What needs to be done:
Answer these from the bar recipe:
1. How many servings does it make?
2. How much lemon juice goes into the cream cheese layer?
3. How much of the crumb mixture is kept back for the topping?

Passage for review:
Prep Time 20 minutes
Cook Time 50 minutes
Total Time 1 hour 10 minutes
Servings: 24 bars
Course: Dessert
Cuisine: American
Calories: 210

Ingredients
  

Crust
  • 2 cups flour
  • 1 cup chopped nuts
  • 2/3 cup brown sugar
  • 2/3 cup oleo or butter softened
Cream Cheese Layer
  • 2 8-ounce packages cream cheese softened
  • 1/2 cup sugar
  • 1/4 cup milk
  • 1/4 cup lemon juice
  • 1 teaspoon vanilla
  • 2 eggs
Jelly Swirl
  • 1/2 cup jelly or jam warmed slightly

Equipment

Method
 

  1. Preheat oven to 350°F.
  2. Combine the flour, chopped nuts, brown sugar, and oleo or butter until crumbly.
  3. Reserve 1/2 cup of the crumb mixture for topping.

Extracted data:
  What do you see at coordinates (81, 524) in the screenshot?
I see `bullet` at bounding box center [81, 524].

==

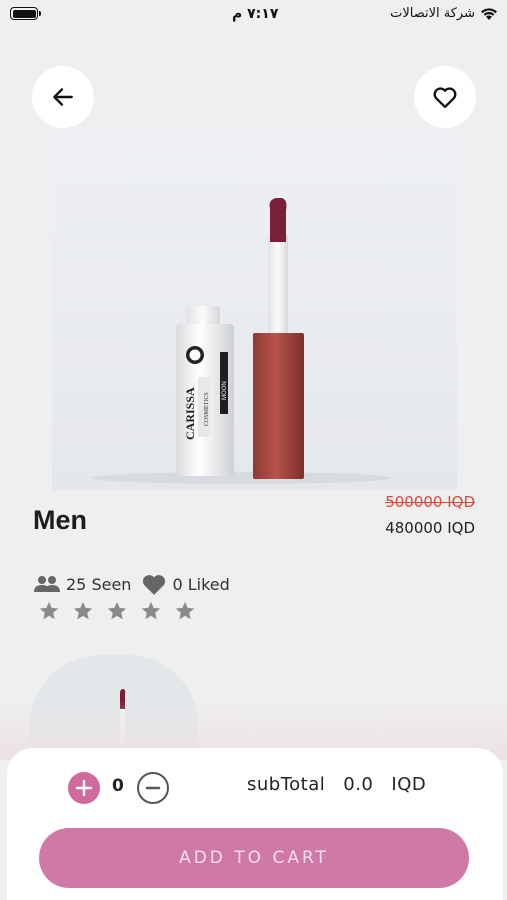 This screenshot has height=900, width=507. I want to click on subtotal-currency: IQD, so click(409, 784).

Answer below:
1. 24 bars
2. 1/4 cup
3. 1/2 cup